Won’t Get Fooled Again (Thanks Pete Townsend)
The Congress is dead set on passing a tax cut. As it’s a Republican tax cut, there should be no surprise that the bulk of the “cut” will be for corporations (especially big ones) and the very wealthy. This falls right in line with the core Republican belief that: “if those that have money have more money, they will spend it and the economy will ‘do better.’”
There is a great deal of argument about whether that belief is valid. Whether corporations will pass on the money saved by the tax cut to employees or consumers, or whether it will be absorbed by shareholders and top executives, is certainly open to question. The efficacy of “trickle down” economics is questionable; after the last “tax reform” passed by Reagan Republicans in 1986, the GDP growth rate fell for years.[1]

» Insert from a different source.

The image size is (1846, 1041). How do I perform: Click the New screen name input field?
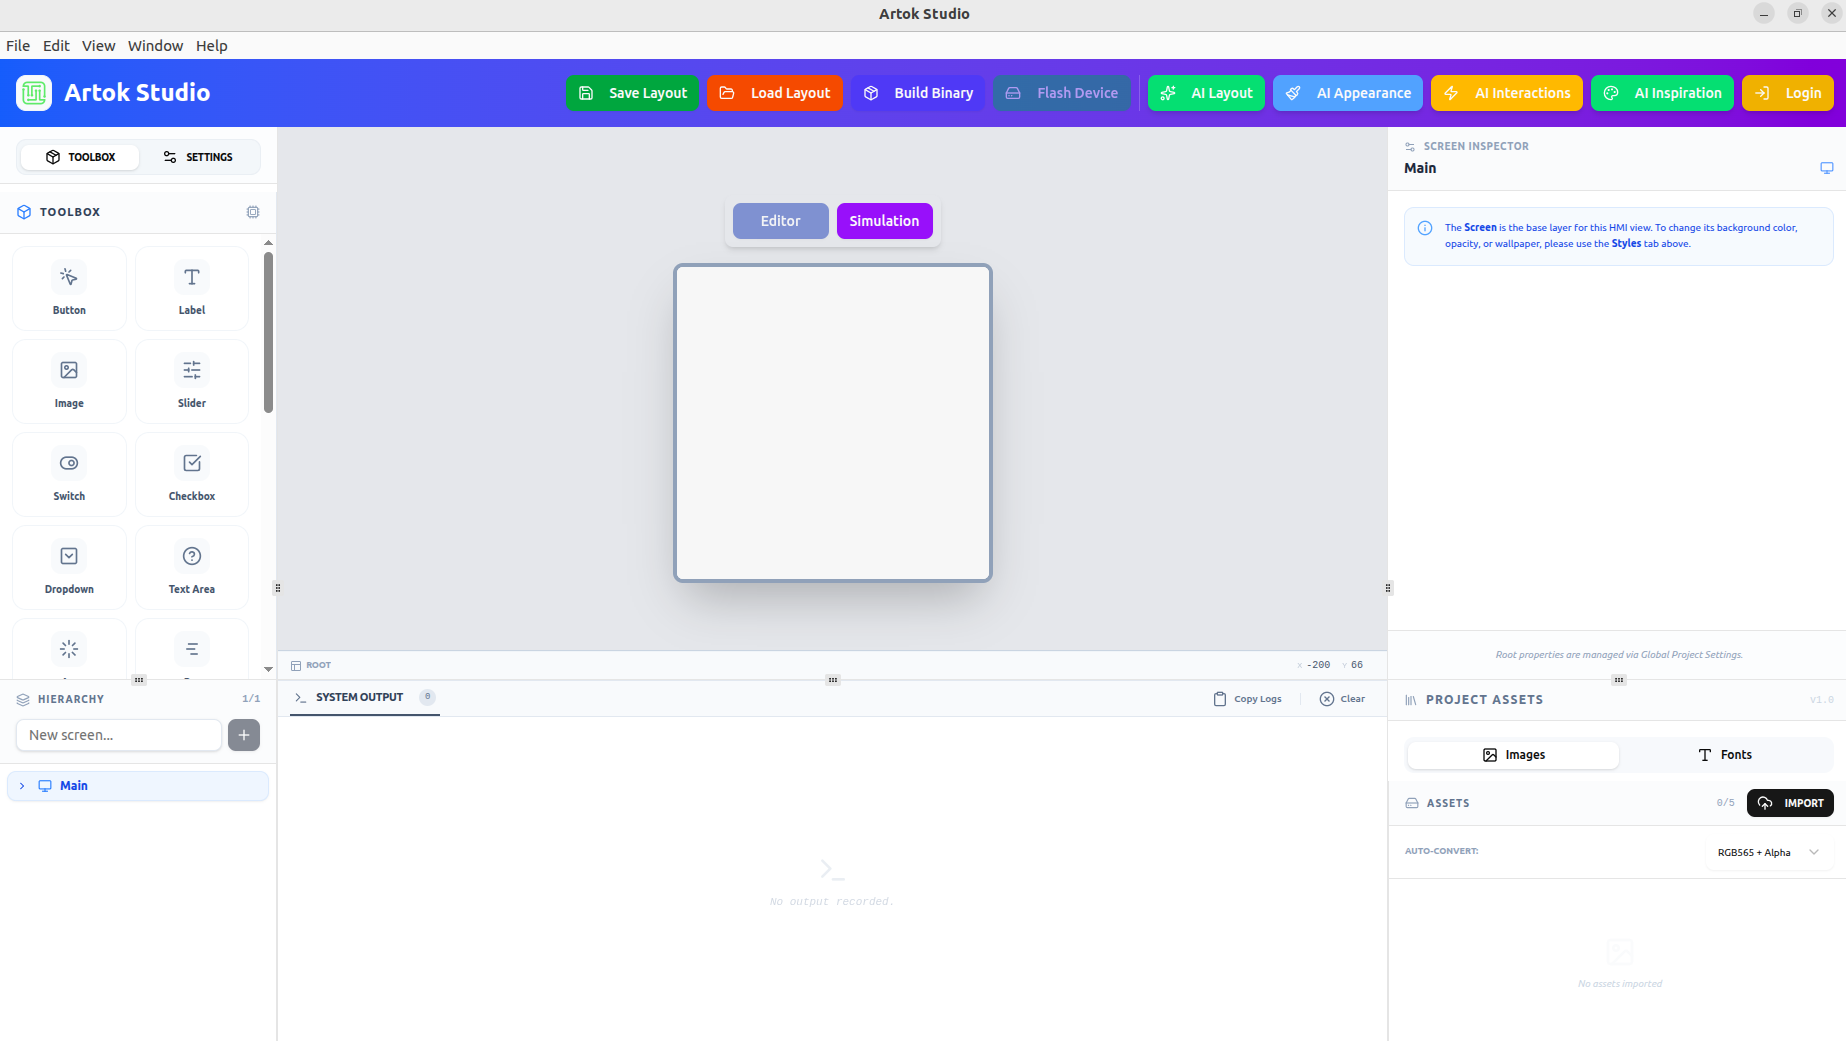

What we know for sure is that this is NOT a tax cut for everyone else. The Congressional Budget Office has estimated that the lowest income levels will see dramatic tax increases in the next few years. This does not include the “sunset” provisions of the current tax proposals. The corporate tax cuts proposed are permanent, the individual cuts will expire by 2027, raising taxes even more. [2]
In fairness, Republicans believe that the corporate tax cuts will increase economic growth to such an extent that it will overcome the tax increases that lower incomes will suffer. The concept: “a rising economy lifts all incomes.” They also believe that growth will increase the government revenue to overcome the $1.4 trillion their plan currently adds to the US debt. And for Republicans, there is a “win-win” proposition to these changes. If the economy does respond and grow, fine. But if it doesn’t, the increased US debt will hamstring any future Congress from spending on programs beyond current entitlements. If Democrats regain control, they still won’t be able to legislate outside of the constraints of the debt.
The current particulars of the legislation are even more egregious. The Senate version will end the individual mandate to buy health insurance with an estimated 13 million people losing their coverage. It will impact “blue” state citizens more than “red,” by taking away much of the state and local tax deductions. And it will cripple graduate students, requiring them to take as income their stipends for school.
So let us be very clear. When the President claims that this is a “major-major tax cut” he isn’t talking to those who most need it.[3] This is NOT a tax cut to folks who earn less than $40000, and it won’t be a tax cut for those who earn less than $75000 after a few years. Don’t be fooled by the title: this is a tax cut for corporations and the wealthy, and it is clear that that this “cut” will bleed those who can least afford it.